Make sure the llama.cpp
shared library is appropriately installed for your platform:
libllama.so
(linux)libllama.dylib
(macos)llama.dll
(windows)
Refer to the official readme for details.
The library can be built with the llama.cpp
project:
mkdir build
cd build
cmake .. -DBUILD_SHARED_LIBS=ON # add any other arguments for your backend
cmake --build . --config Release
Look for the shared library in build
.
Important
If you are running MacOS with Metal, you have to put the file ggml-metal.metal
from build/bin
in the same directory as the shared library.
Depending on your platform, either:
- Move the file then to the correct directory, e.g.,
/usr/local/lib
for most linux distributions. If you're not sure where to put it, just run the code. Java will throw an error explaining where it looks. - Set the JVM option
-Djna.library.path="/path/to/library/"
(IDEs like IntelliJ make this easy)
There are multiple inference tasks. In general, LlamaModel
is stateful, i.e., unless LlamaModel#reset()
is called,
each subsequent call takes the previous requests and responses into context.
try (LlamaModel model = new LlamaModel("/path/to/gguf-model")) {
// Stream a response and access more information about each output.
for (LlamaModel.Output output : model.generate("Tell me a joke.")) {
System.out.print(output);
}
// Calculate a whole response before returning it.
String response = model.complete("Tell me another one");
// Returns the hidden representation of the context + prompt.
float[] embedding = model.getEmbedding("Embed this");
}
If the model runs out of context at any point, it truncates the saved context to keep half of the maximal context size.
Note
Since llama.cpp allocates memory that can't be garbage collected by the JVM, LlamaModel
is implemented as an
AutoClosable. If you use the objects with try-with
blocks like the examples, the memory will be automatically
freed when the model is no longer needed. This isn't strictly required, but avoids memory leaks if you use different
models throughout the lifecycle of your application.

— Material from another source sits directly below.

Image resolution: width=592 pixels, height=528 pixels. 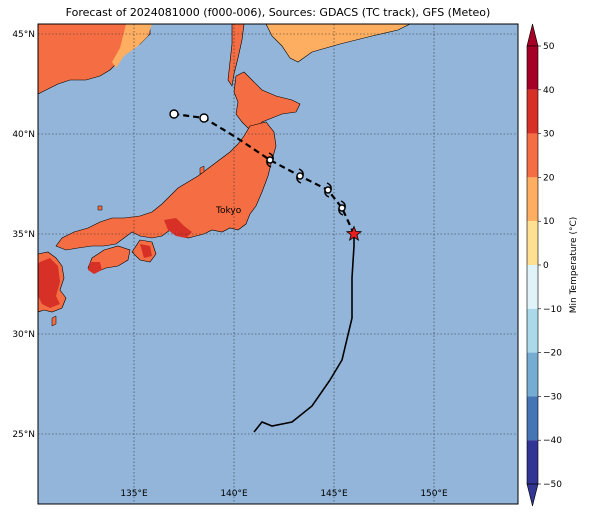 I want to click on past-track-line, so click(x=304, y=334).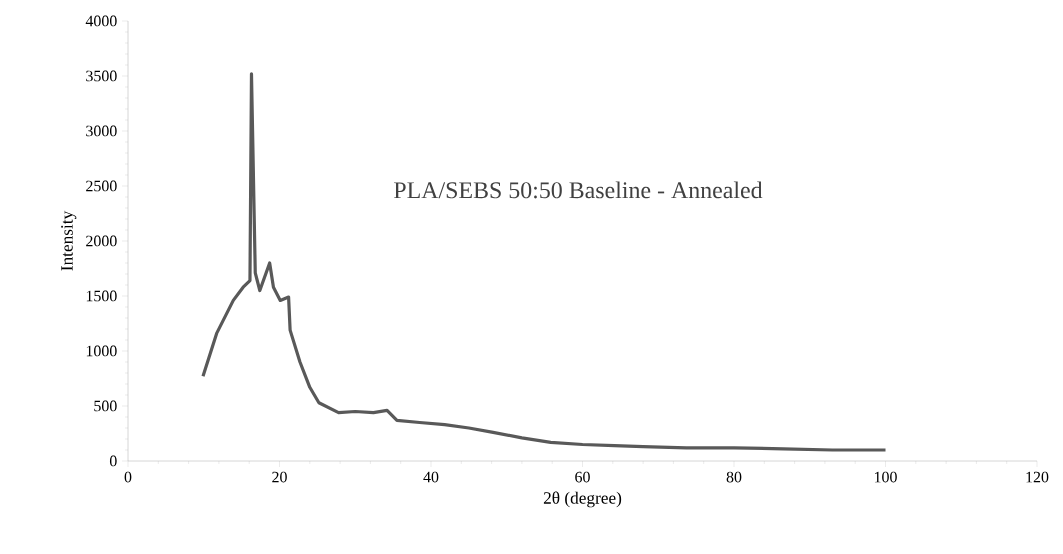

There is some information you can access of your loaded model.
try (LlamaModel model = new LlamaModel("/path/to/gguf-model")) {
// the maximal amount of tokens this model can process
int contextSize = model.getContextSize();
// the hidden dimensionality of this model
int embeddingSize = model.getEmbeddingSize();
// the total amount of tokens known in the vocabulary
int vocabularySize = model.getVocabularySize();
// the tokenization method of the model, i.e., sentence piece or byte pair encoding
VocabularyType vocabType = model.getVocabularyType();
}
You can configure most options the library offers. Note however that most options aren't relevant to this Java binding yet (in particular everything that concerns command line interfacing).
Parameters params = new Parameters.Builder()
.setInputPrefix("...")
.setLoraAdapter("/path/to/lora/adapter")
.setLoraBase("/path/to/lora/base")
.build();
LlamaModel model = new LlamaModel("/path/to/model.bin", params);
Both Java and C++ logging can be configured via the static method LlamaModel.setLogger
:
// The method accepts a BiConsumer<LogLevel, String>.

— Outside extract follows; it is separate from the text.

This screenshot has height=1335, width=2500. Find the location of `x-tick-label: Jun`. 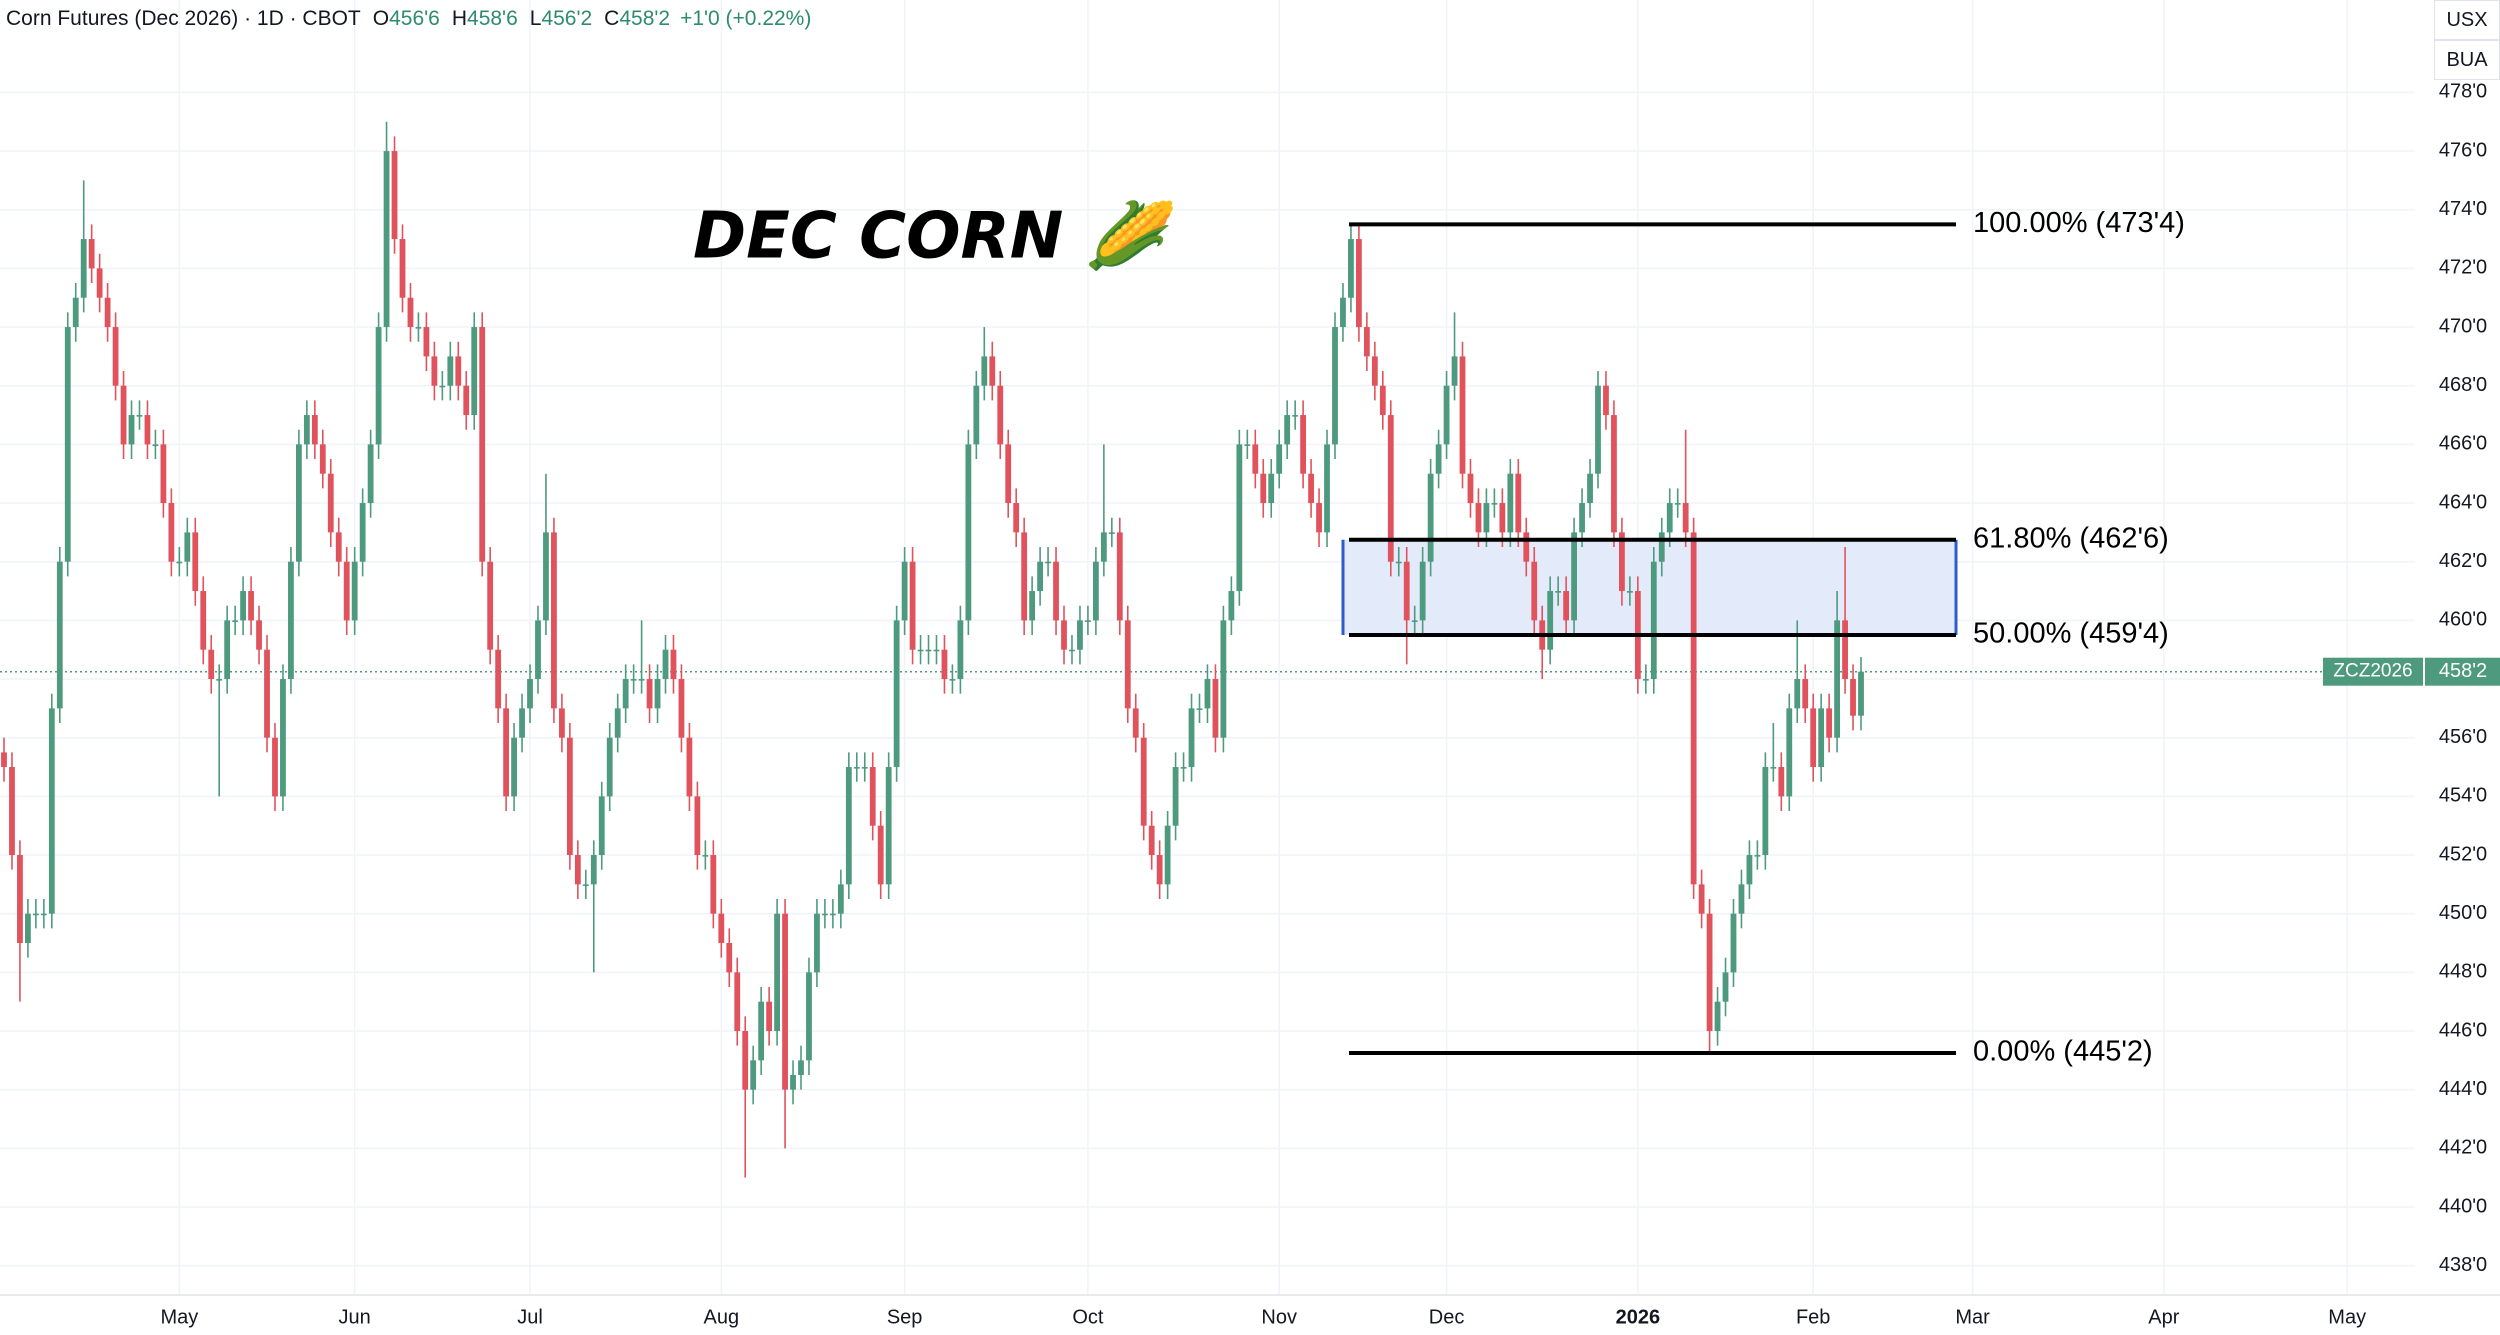

x-tick-label: Jun is located at coordinates (355, 1317).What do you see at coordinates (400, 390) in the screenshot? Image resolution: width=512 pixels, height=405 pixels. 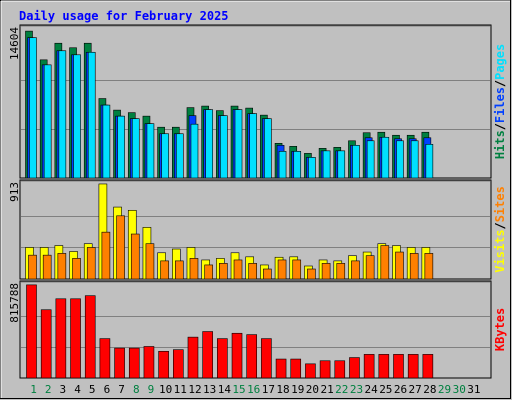 I see `day-label: 26` at bounding box center [400, 390].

LlamaModel.setLogger((level, message) -> System.out.println(level.name() + ": " + message));
// This can also be set to null to disable Java logging.
// However, in this case the C++ side will still output to stdout/stderr.

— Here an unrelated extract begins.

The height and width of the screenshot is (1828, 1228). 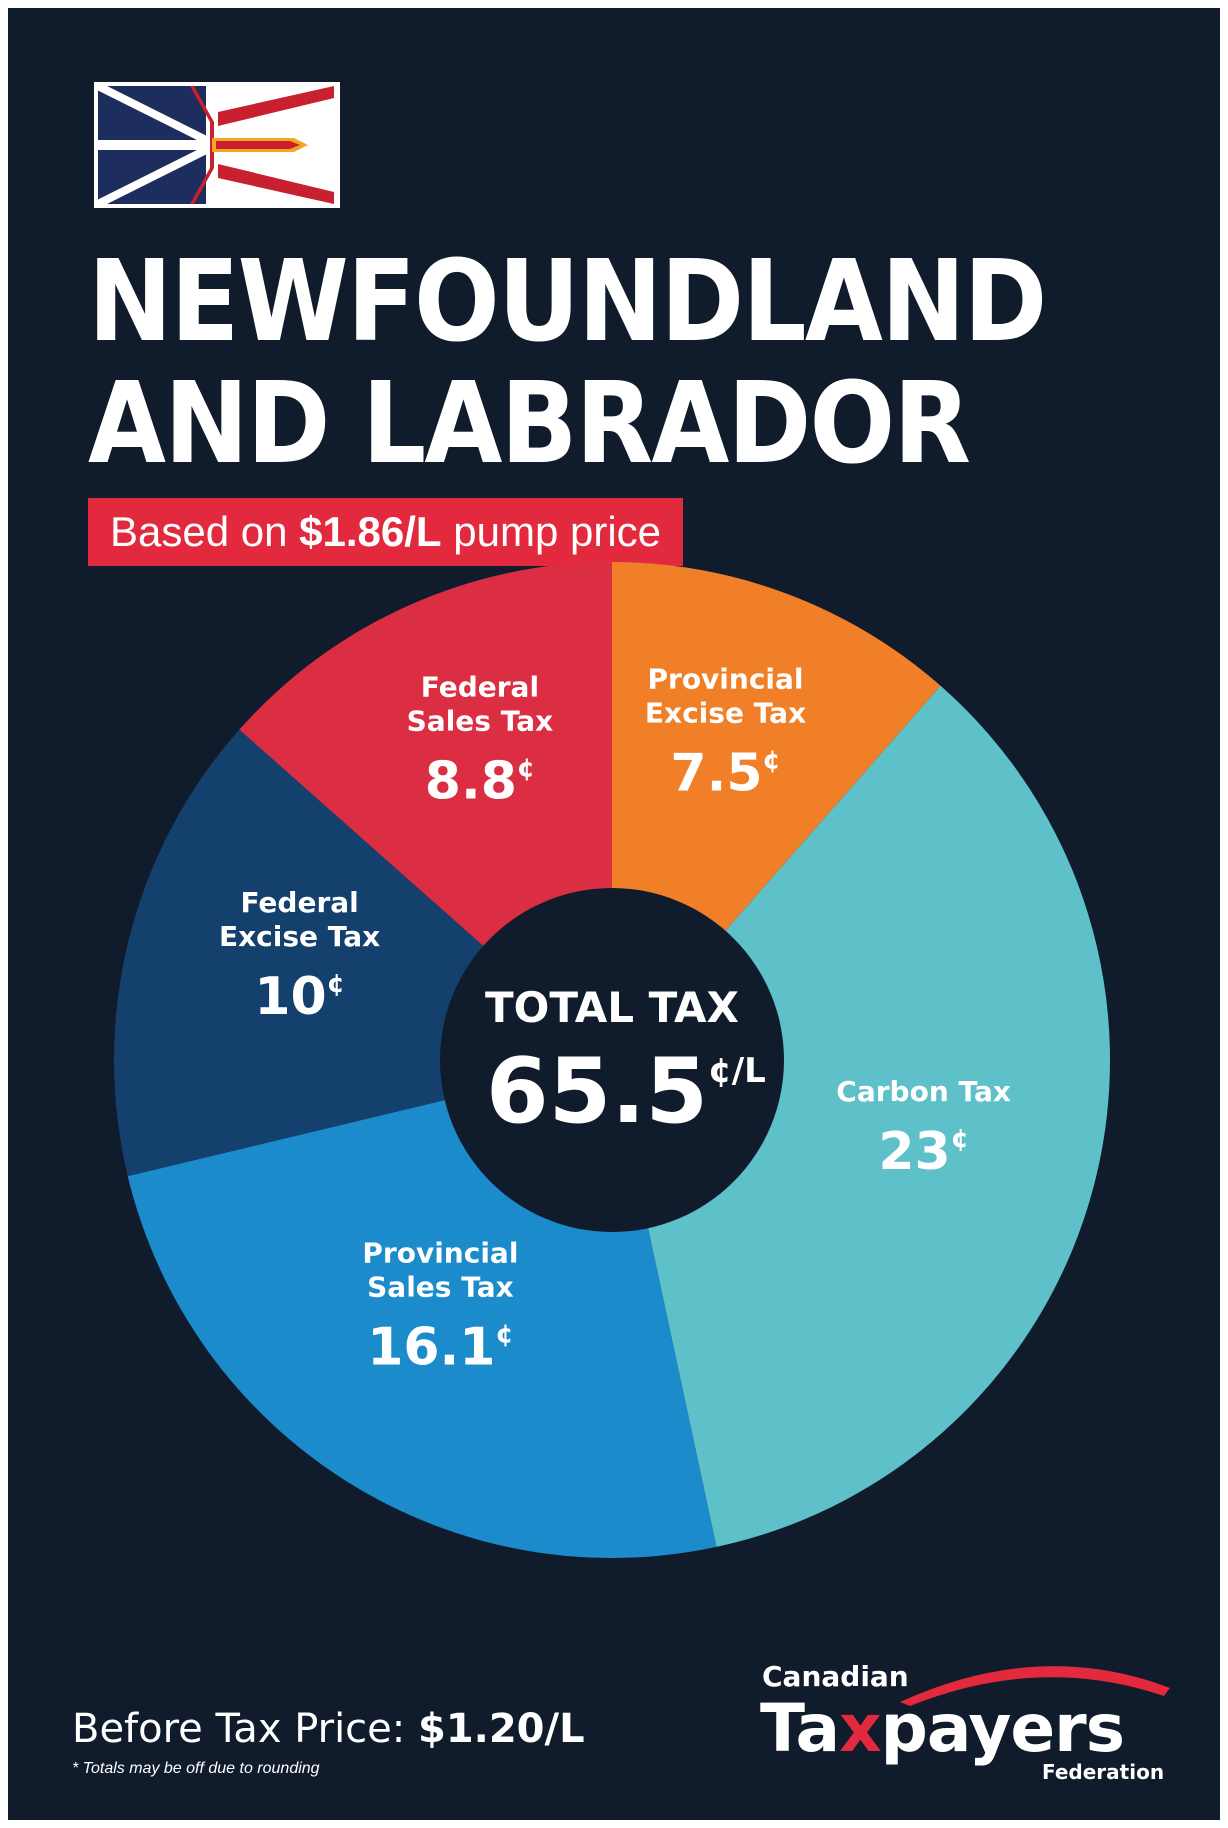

LlamaModel.setLogger(null);
// To completely silence any output, pass a no-op.
LlamaModel.setLogger((level, message) -> {});
// Similarly, a progress callback can be set (only the C++ side will call this).
// I think this is only used to report progress loading the model with a value of 0-1.
// It is thus state specific and can be done via the parameters.
new Parameters.Builder()
.setProgressCallback(progress -> System.out.println("progress: " + progress))
.build();
There are some methods to debug your shared library:
// Returns some information like "AVX = 1 | AVX2 = 1 | AVX512 = 0 | ...".
String systemInfo = LlamaLibrary.llama_print_system_info();
// I think this returns the amount of logical cores llama.cpp can use (not completely sure though).
int maxDevices = llama_max_devices();
// These two methods return a C bool, which is a byte in Java (0 = false, >0 = true).
boolean mmapSupported = llama_mmap_supported() > 0;
boolean mLockSupported = llama_mlock_supported() > 0;
// Returns a timestamp of the llama.cpp backend
long time = LlamaLibrary.llama_time_us();
The llama.cpp
backend is statically initialized upon accessing LlamaModel
. If you want to de-allocate and maybe
later re-initialize it for whatever reason, there are two methods:
// This method takes a bool (byte, 0 = false, >0 = true) to enable NUMA optimizations.
// Per default, they are off. If you want to enable them, first free the backend, then initialize it again with 1.
LLamaLibrary.llama_backend_init((byte) 0);
LLamaLibrary.llama_backend_free();